The answer must be an exact copy of the lines from the one containing "Click the APY column help icon" through the end of the records, with the pictures left out.

━━ Available data

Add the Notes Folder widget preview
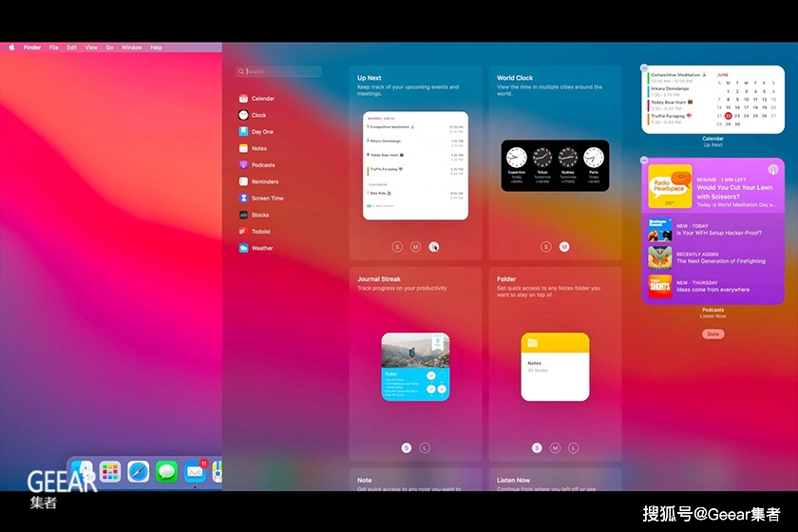This screenshot has height=532, width=798. click(555, 365)
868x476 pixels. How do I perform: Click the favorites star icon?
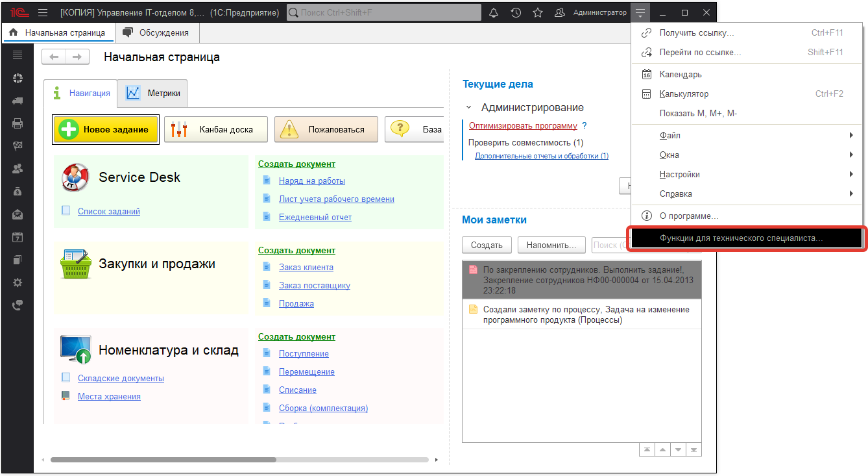pos(537,12)
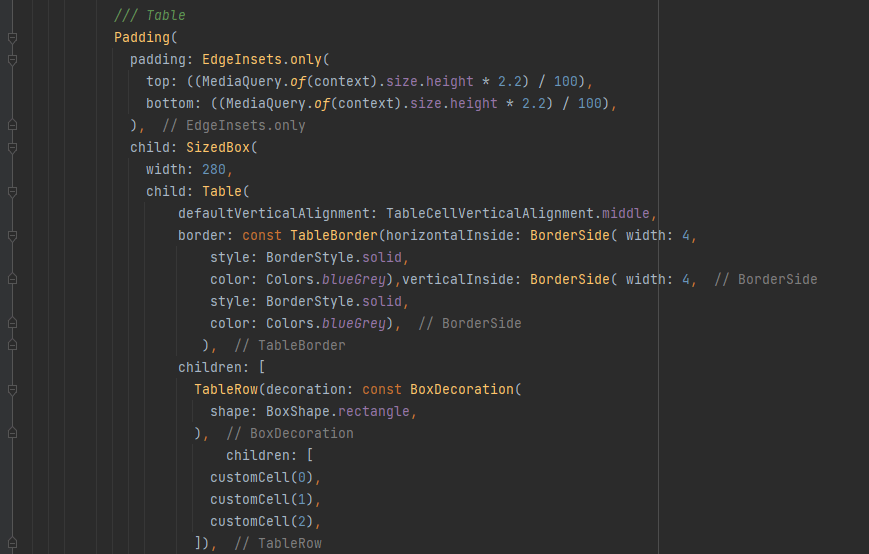This screenshot has width=869, height=554.
Task: Collapse the child: SizedBox code block
Action: 12,148
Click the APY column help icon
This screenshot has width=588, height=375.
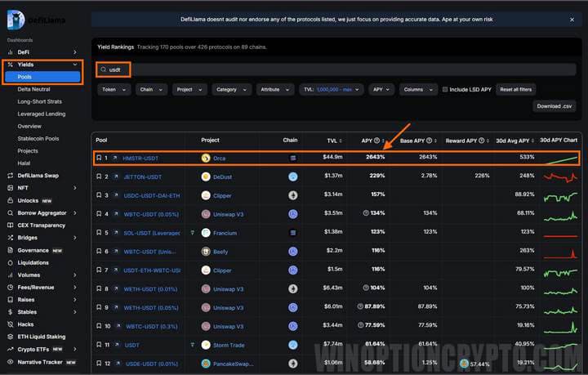pos(377,140)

━━━━

- [Problem solution]:
Click the APY column help icon
This screenshot has width=588, height=375.
pos(377,140)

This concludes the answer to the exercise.